Among the upcoming questions: Will Peter be able to handle house arrest without going crazy? How does Alicia deal with a law firm that becomes increasingly ethics-challenged to survive? And is the law school buddy who gave her a chance to work more than just a buddy?
The Kings' inspiration for "The Good Wife" is obvious — the Spitzers, the McGreaveys, the Clintons and all those other marriages turned upside down by a politician's bad private behavior. The font seems never-ending.
In all these scandals, the Kings were more interested in the characters at the edge of the screen — the wives — and thought they offered fertile ground.
"Those women were a heck of a lot more interesting than the men who were cheating on them," Michelle King said. "You start to wonder, 'What is the reason they're not running away?' "
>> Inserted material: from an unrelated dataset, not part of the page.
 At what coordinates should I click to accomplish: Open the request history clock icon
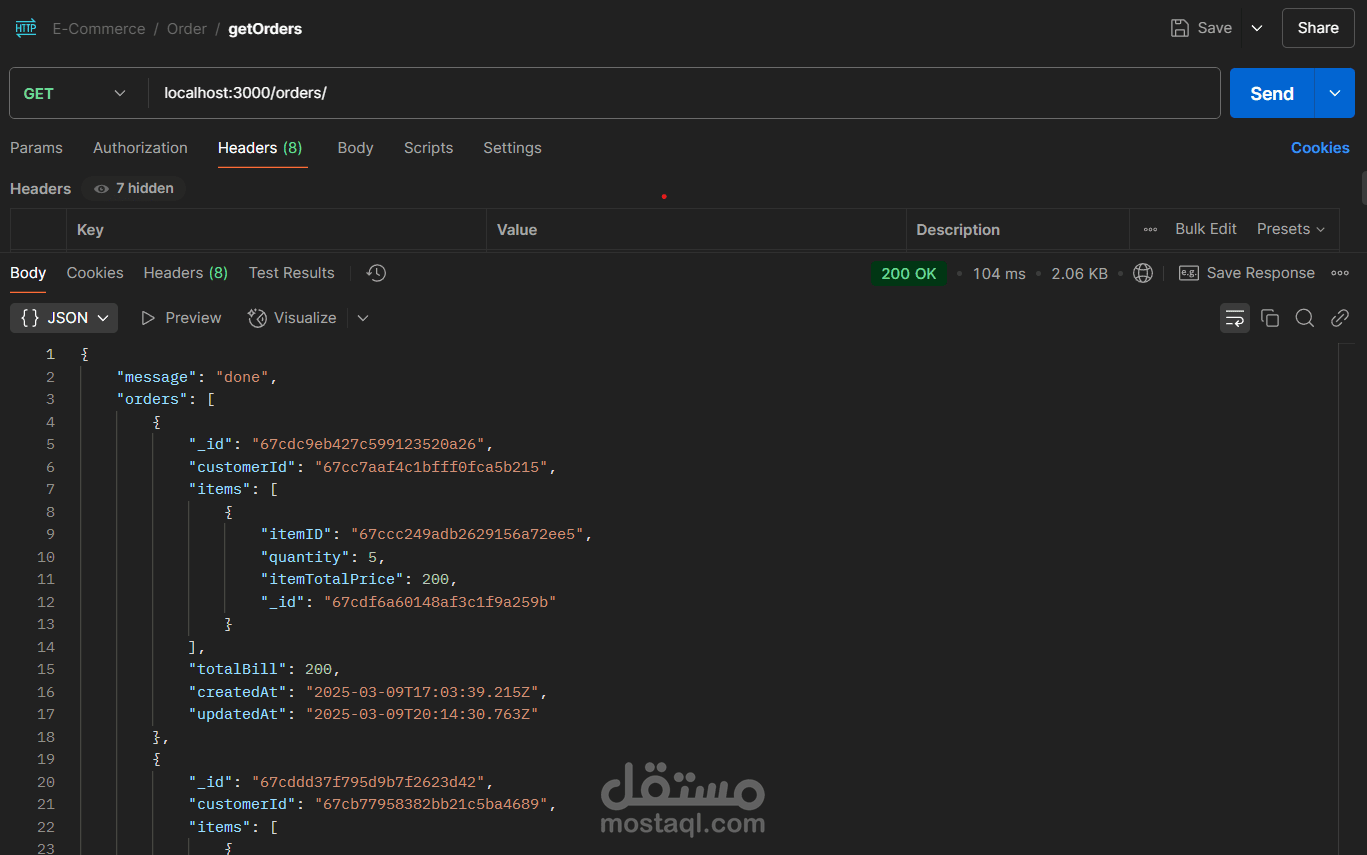pos(376,272)
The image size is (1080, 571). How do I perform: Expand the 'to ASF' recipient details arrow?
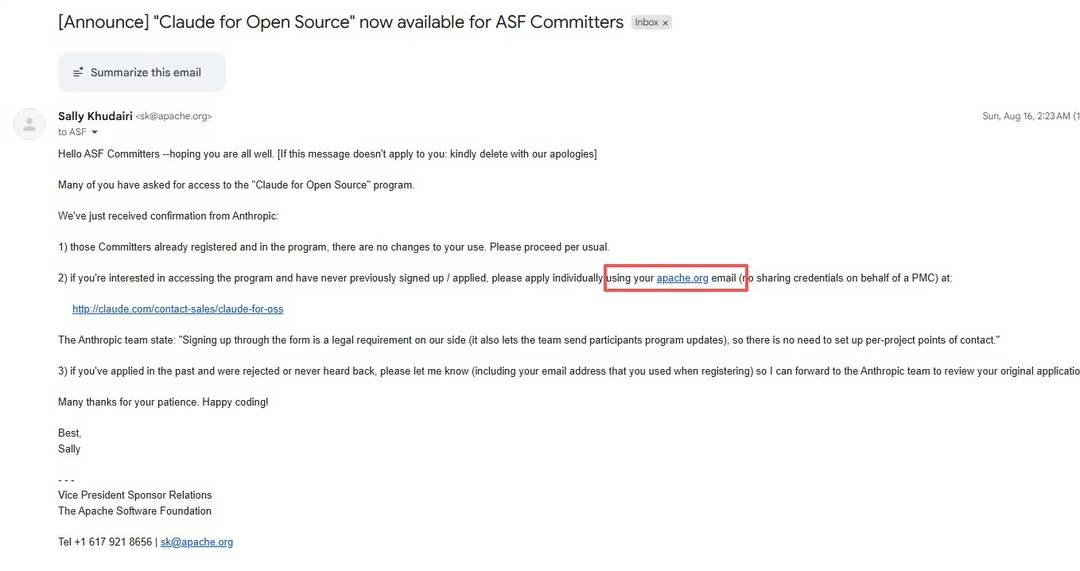[x=95, y=132]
Alicia Florrick's not running. She's got a family to raise and protect, needs to work, and the betrayal and hurt caused by the man she deeply loved can't be sorted out in a day.
"Are people allowed to screw up?" Margulies said. "Or is there such a thing as forgiveness and can you get past forgiveness? Or will it bleed into every single conversation that they have? That's what's going to be interesting, because she has changed."
Margulies said she has empathy for the real-life women caught in similar situations. One scene in particular has stuck with her: when she sees her character's children have come across a Web site where people are voting on whether the Florricks — their parents — should stay together or not. The couple is being exposed and talked about as if they didn't exist in real life.
The Kings imagine a woman caught in this situation would turn inward and value her privacy even more. Margulies plays the character with caution and a steely mask.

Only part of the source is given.